Anda di halaman 1dari 8

SEJARAH MINANGKABAU:

MENELUSURI JEJAK SEJARAH DI NAGARI TUO PARIANGAN

Oleh: M. Reno Raditia (17046013)

Dosen Pembimbing:
Drs. Etmi Hardi, M.Hum
Uun Lionar, S.Pd, M.Pd

Jurusan Sejarah
Fakultas Ilmu Sosial
Universitas Negeri Padang

Latar Belakang
Minangkabau adalah sekelompok etnis Nusantara yang berada di Sumatera Barat dan
sekitarnya (sebagian besar wilayah Minangkabau mencakup Sumatera Barat) yang memiliki
budaya dan adat tersendiri. Etnis ini sudah ada sejak masa pra aksara di Indonesia.

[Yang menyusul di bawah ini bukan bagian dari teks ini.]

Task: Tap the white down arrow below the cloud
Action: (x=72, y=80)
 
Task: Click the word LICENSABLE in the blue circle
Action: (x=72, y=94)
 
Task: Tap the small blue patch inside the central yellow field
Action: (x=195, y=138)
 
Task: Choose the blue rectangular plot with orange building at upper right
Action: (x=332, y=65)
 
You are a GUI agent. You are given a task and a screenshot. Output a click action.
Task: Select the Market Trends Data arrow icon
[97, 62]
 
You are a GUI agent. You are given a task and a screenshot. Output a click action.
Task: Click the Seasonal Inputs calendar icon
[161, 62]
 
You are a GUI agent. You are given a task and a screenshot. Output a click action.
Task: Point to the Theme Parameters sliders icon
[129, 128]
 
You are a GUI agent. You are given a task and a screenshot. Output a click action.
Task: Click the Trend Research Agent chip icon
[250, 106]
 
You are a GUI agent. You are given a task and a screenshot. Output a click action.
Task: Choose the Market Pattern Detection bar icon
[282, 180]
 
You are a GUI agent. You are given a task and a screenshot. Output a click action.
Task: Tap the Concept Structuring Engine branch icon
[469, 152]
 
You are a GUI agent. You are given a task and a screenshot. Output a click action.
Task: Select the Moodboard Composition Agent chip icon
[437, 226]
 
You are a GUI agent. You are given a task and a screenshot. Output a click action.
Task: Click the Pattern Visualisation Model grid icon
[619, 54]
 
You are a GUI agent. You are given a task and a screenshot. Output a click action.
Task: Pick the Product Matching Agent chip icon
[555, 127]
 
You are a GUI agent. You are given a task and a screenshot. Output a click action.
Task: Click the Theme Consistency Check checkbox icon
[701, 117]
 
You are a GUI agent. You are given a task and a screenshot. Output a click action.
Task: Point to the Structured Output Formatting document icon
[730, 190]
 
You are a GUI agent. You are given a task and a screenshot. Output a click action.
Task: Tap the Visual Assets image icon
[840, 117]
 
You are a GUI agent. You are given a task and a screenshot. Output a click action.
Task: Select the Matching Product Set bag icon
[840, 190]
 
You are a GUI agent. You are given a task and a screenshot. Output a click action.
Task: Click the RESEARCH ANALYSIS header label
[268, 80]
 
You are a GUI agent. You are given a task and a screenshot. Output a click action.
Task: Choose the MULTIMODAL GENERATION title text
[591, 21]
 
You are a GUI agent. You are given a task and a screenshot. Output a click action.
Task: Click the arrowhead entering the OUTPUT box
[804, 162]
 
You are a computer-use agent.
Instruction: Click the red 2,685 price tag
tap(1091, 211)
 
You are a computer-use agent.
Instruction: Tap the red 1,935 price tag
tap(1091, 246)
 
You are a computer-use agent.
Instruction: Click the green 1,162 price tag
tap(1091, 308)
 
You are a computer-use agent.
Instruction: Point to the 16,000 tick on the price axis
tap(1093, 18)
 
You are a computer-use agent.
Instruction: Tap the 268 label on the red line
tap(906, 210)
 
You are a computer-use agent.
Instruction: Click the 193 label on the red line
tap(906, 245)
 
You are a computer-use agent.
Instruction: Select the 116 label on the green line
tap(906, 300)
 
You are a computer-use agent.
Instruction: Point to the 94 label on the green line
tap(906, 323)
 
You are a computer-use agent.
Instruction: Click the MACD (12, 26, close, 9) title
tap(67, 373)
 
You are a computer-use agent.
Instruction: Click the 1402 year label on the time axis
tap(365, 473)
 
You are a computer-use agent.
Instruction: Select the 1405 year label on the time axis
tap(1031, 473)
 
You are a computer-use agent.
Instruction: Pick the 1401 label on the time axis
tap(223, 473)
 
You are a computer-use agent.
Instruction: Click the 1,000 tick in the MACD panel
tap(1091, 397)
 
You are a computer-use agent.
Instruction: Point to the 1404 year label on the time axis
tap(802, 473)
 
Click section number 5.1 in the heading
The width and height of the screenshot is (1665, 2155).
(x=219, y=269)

Peninggalan sejarah di Minangkabau bisa dikatakan sangatlah minim, dan juga sedikit
sekali ditemukan sumber tertulis yang dapat mendukung keabsahannya, oleh sebab itu cukup
sulit untuk menggali sejarah Minangkabau terutama pada masa pra aksara. Secara umum
sejarah Minangkabau hanya dapat diketahui melalui Tambo. Tambo adalah suatu hikayat
yang menjelaskan tentang asal usul nenek-moyang orang Minangkabau, sampai tersusunnya
ketentuan-ketentuan adat dan budaya Minangkabau yang berlaku sekarang. Sejarah
Minangkabau memang banyak diliputi ketidakpastian, terutama waktu sebelum kedatangan
Islam. Karena sejarah hanya dituturkan secara turun temurun dalam bentuk cerita rakyat yang
diduga banyak mengandung unsur dongeng. (Yuskar, 2015)

Berdasarkan tambo bahwa asal-usul orang Minangkabau berasal dari gunung Marapi,
yang berbunyi sebagai berikut:

“Dari mano titiak palito

Page 1|8
Dari taleong nan batali

Dari mano asa niniek kito

Dari puncak Gunuang Marapi” (M.S, 1997).

Dan juga menurut tambo tersebut, nenek moyang orang Minangkabau berasal dari
keturunan Alexander The Great (Alexander Agung), yang diceritakan bahwa Alexander
Agung memiliki anak yang dikenal dengan nama Maharaja Alif, Maharaja Dipang, dan
Maharaja Diraja. Dari ketiga anaknya tersebut, Maharaja Diraja inilah yang konon menjadi
asal-usul keturunan orang Minangkabau yang datang dari puncak gunung Marapi.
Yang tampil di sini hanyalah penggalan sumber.